By the waters of Babylon,
there we sat down and wept,
when we remembered Zion. —Psalm 137:1

I was raised on the creed of the stiff upper lip, but I've learned that there's no shame or weakness in weeping. The best and manliest of men, on one occasion, burst into tears (John 11:35).

The world is full of happy surprises, but it's also a vale of tears. It's unrealistic to suppress our sorrow. Solomon [and Pete Seeger] aver, "There is a time for weeping" (Ecclesiastes 3:4). 

George MacDonald describes sorrow as "a wandering woman, a kind of gypsy, always  going about the world, and picking up lost things. Nobody likes her, hardly anybody is civil to her; but when she has set anybody down and is gone, there is often a look of affection 
and wonder and gratitude sent after her." 

I don't understand the dynamic, but it seems to be true: Tears can relieve our sorrow. Quite often, MacDonald continues, "tears are the only cure for weeping."

Tears are not forever, however. One day the last teardrop will fall and  sorrow "will be forgot, love’s purest joys restored.” God will have wiped away every single tear.

In the meantime, a little crying might do us some good. 

David Roper


The Lord will keep you from all evil; He will keep your soul."  —Psalms 121:7

Psalm 121 is a song for pilgrims on their way to the City of God, a journey through mountain passes and perilous places, ambush sites, bandits and brigands all around. Pilgrims need protection! Thus, "keeping" is the theme of this psalm.

The centerpiece of the psalm is verse seven: "The Lord will keep you from all evil; He will keep your soul."  The parallelism establishes the only protection God has promised. He has not said that he will keep me from danger in the coming years but He has promised that He will keep my soul—the part of me that I call "myself," the "me" that is timeless and eternal. As Jesus said with such fine irony (and humor, I suspect): "Some of you will be put to death... But not a hair of your head will perish" (Luke 21:16).

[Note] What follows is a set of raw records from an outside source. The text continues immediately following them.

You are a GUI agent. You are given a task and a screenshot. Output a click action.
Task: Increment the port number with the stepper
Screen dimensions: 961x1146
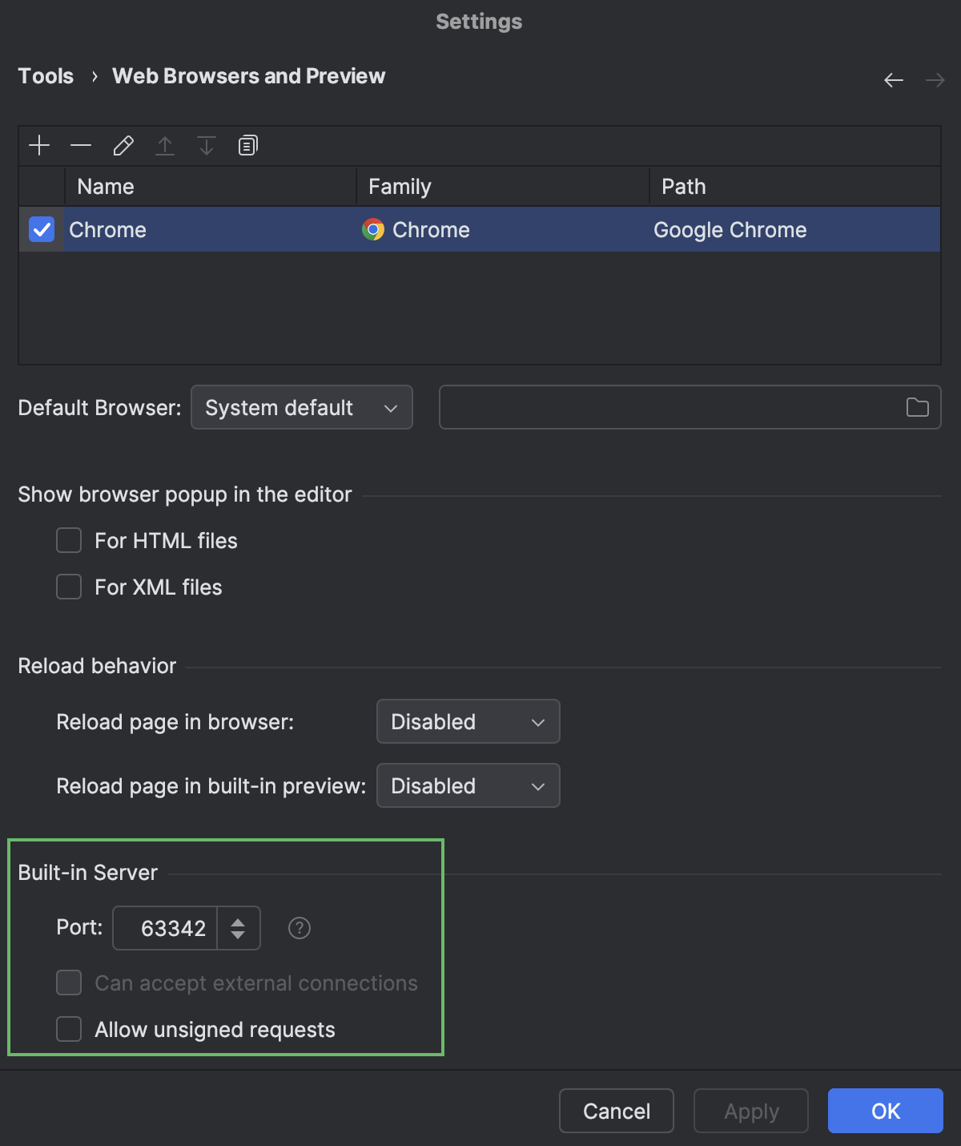pos(238,922)
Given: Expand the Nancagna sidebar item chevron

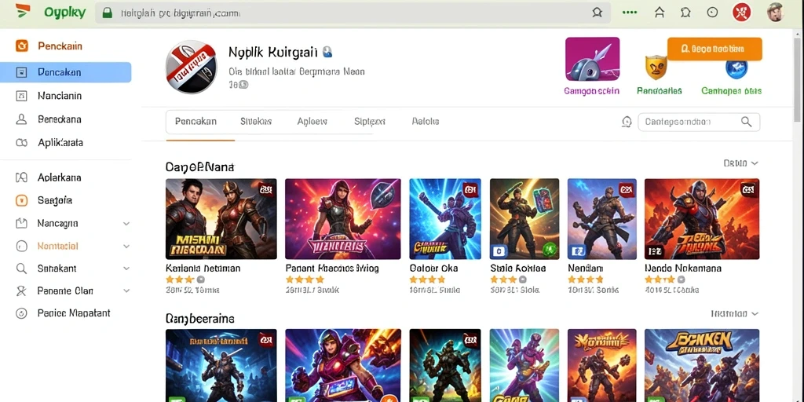Looking at the screenshot, I should 126,224.
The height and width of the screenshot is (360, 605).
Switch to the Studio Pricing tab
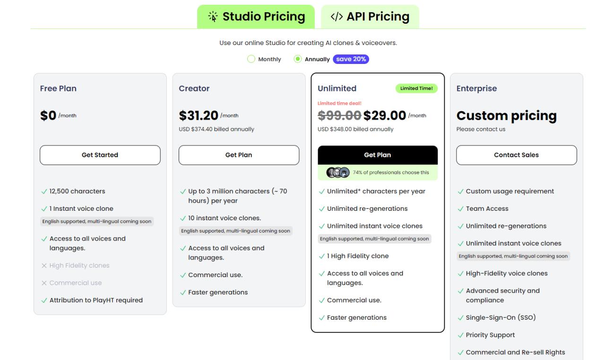256,17
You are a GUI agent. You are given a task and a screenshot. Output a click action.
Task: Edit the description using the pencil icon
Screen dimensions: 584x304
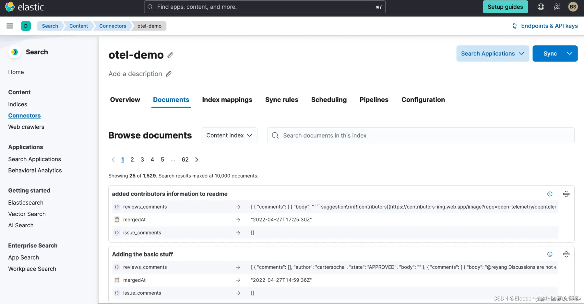click(169, 74)
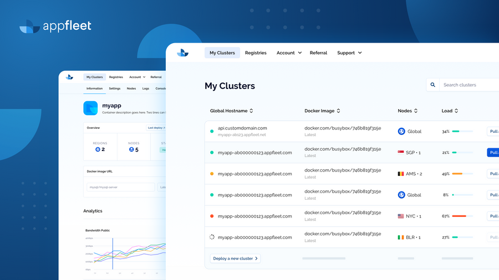The width and height of the screenshot is (499, 280).
Task: Sort by Docker Image column arrows
Action: [x=338, y=111]

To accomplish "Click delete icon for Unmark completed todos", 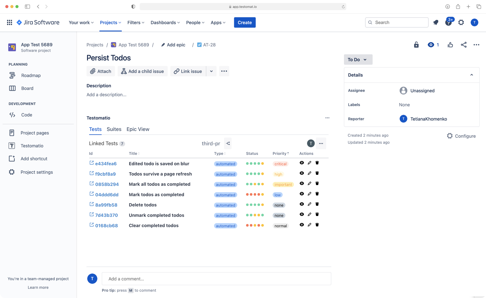I will [x=317, y=214].
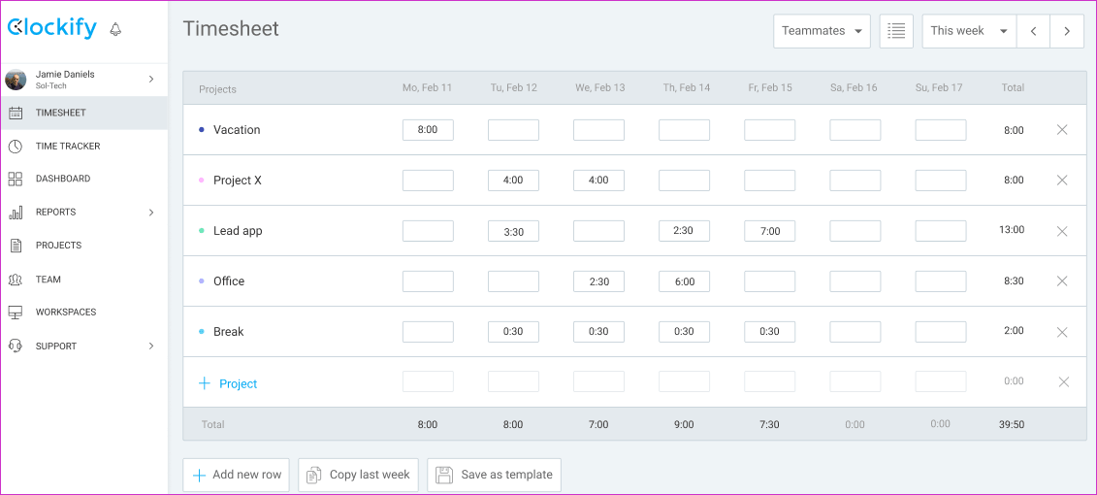Remove the Lead app row

click(1062, 231)
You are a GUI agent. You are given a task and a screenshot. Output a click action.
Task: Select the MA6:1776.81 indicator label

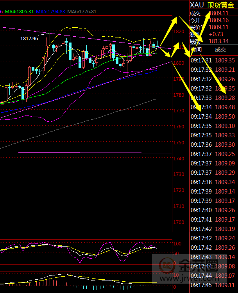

The psalm is very personal. (The pronouns "you" and "your" are singular throughout.) "Hey, YOU," the poet says, "I'm speaking to you. You, the one listening to this song. Hear this: 'The Lord will keep your going out and your coming in from this time forth, and forevermore'" (119:8). 

"Forevermore" is just that: From here to eternity. "He is able to keep you from stumbling, and to present you faultless, before the presence of His glory with exceeding joy" (Jude 25). 

"Rivers know this,” says Winnie the Pooh. “We shall get there someday."